═════ Raw data

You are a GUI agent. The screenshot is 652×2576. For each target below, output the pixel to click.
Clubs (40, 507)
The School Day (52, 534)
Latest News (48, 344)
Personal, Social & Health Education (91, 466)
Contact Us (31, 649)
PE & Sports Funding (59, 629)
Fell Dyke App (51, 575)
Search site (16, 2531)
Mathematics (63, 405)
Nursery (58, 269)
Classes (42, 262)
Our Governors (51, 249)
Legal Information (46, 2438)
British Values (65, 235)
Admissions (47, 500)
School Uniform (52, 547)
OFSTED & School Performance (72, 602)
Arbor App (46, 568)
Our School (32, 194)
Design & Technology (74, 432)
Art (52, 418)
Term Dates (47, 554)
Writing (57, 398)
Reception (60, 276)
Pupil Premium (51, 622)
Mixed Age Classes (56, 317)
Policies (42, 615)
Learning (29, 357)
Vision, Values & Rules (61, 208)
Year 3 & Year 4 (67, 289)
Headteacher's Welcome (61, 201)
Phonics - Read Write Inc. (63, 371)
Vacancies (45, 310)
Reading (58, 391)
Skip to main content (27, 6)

══════════
═════ Raw data

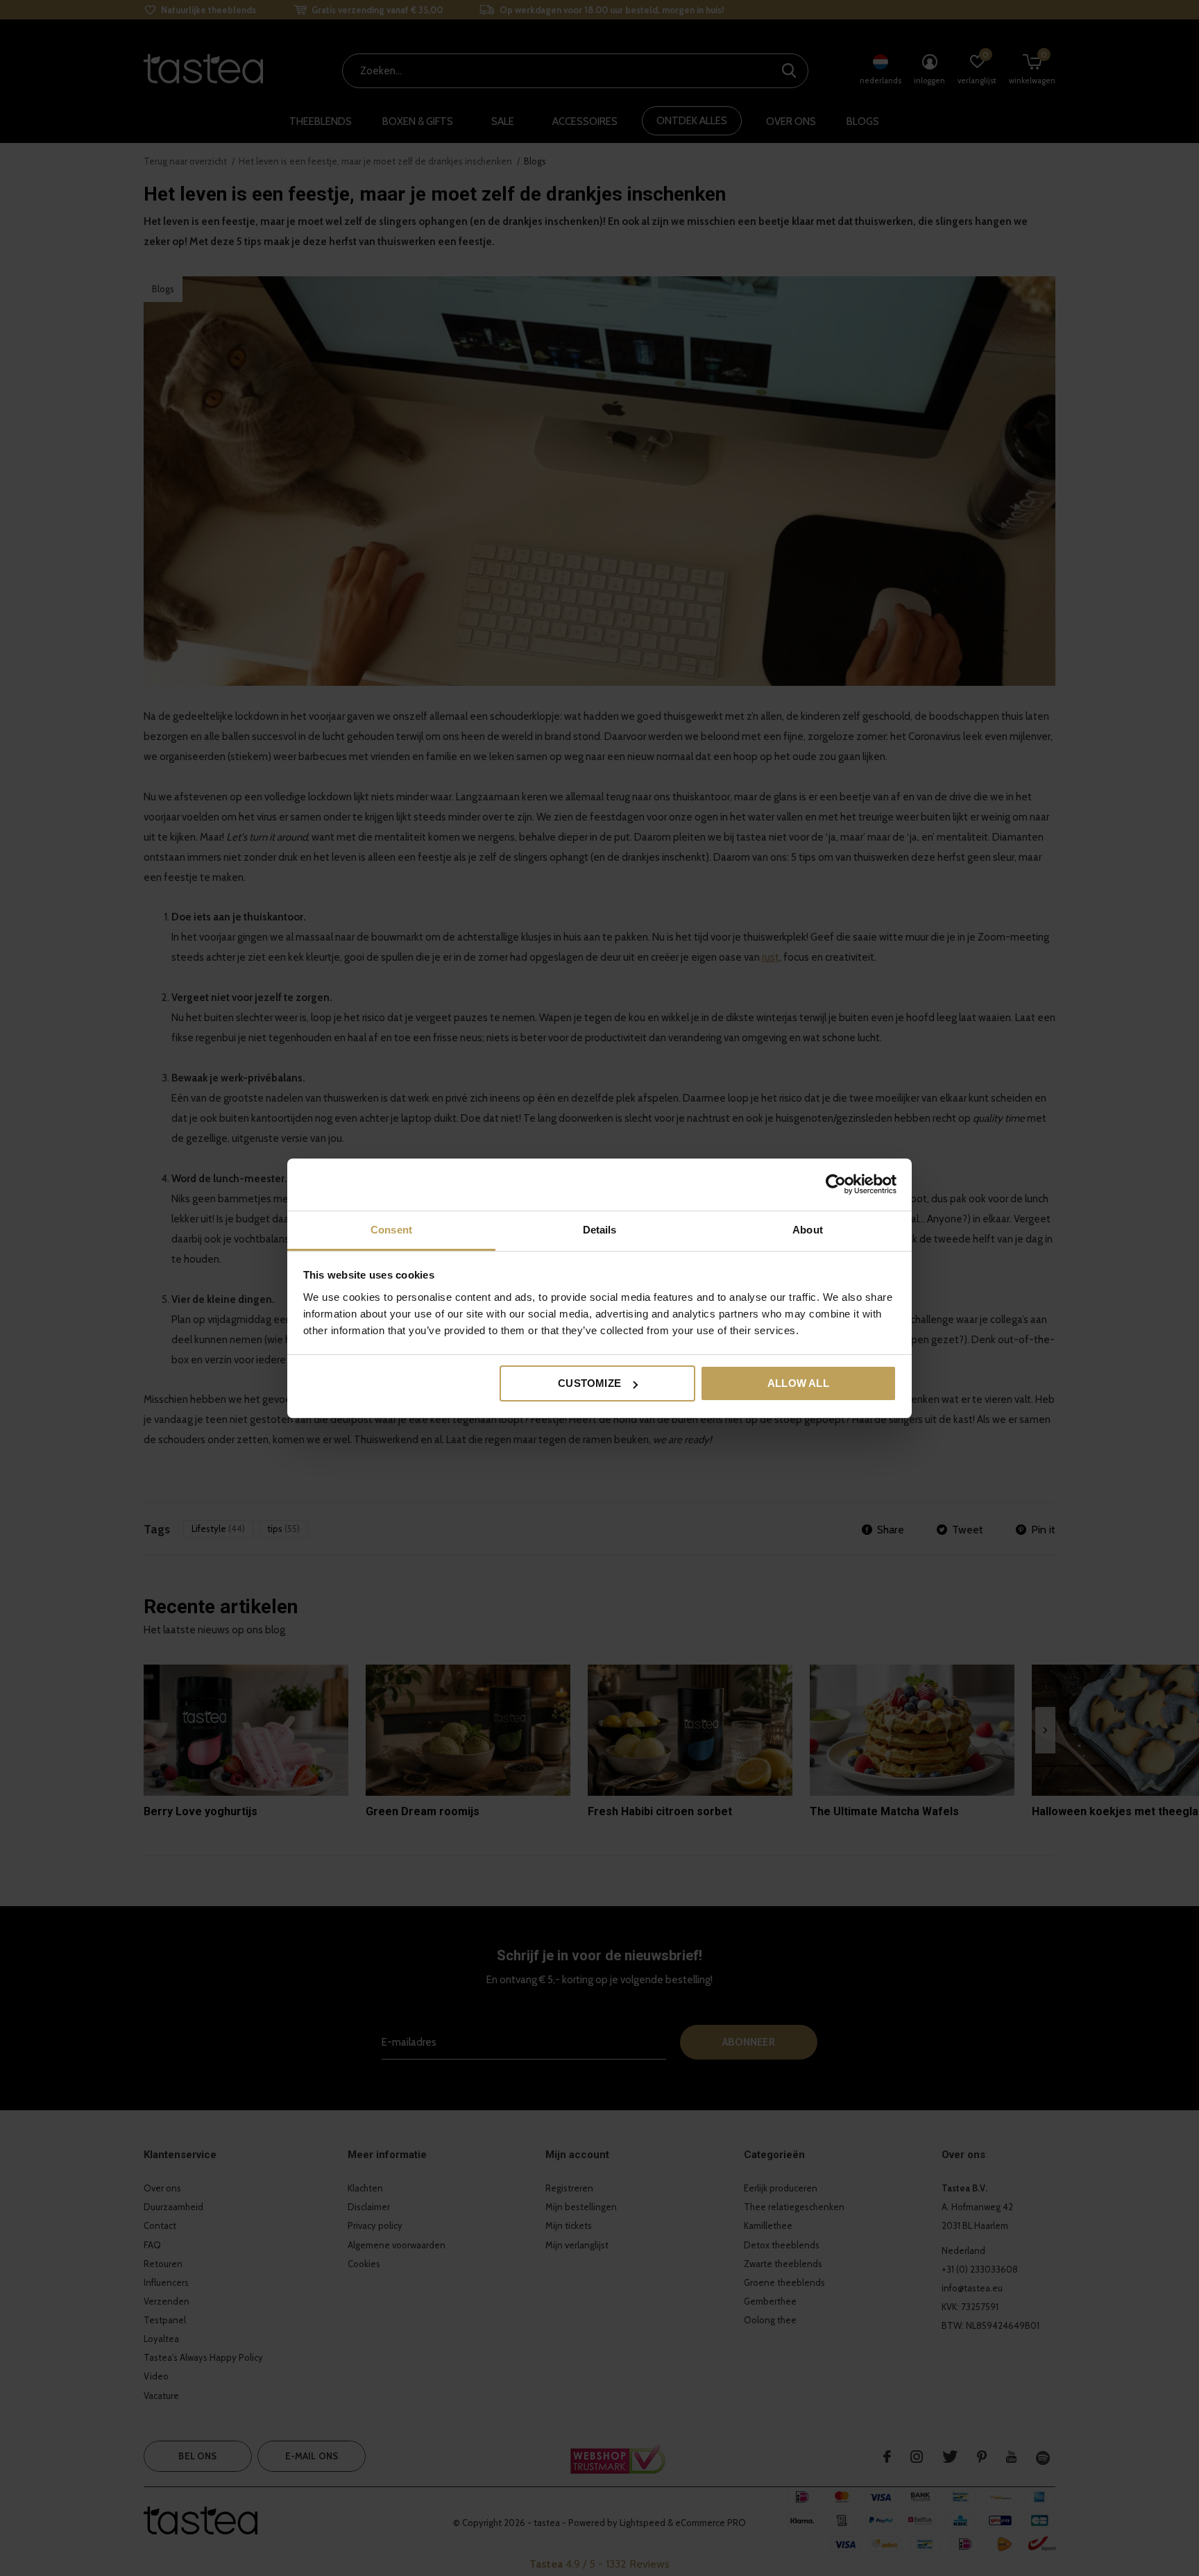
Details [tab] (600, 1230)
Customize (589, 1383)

══════════

Wherever a line above contains "Values", copy that line.

# Written response
British Values (65, 235)
Vision, Values & Rules (61, 208)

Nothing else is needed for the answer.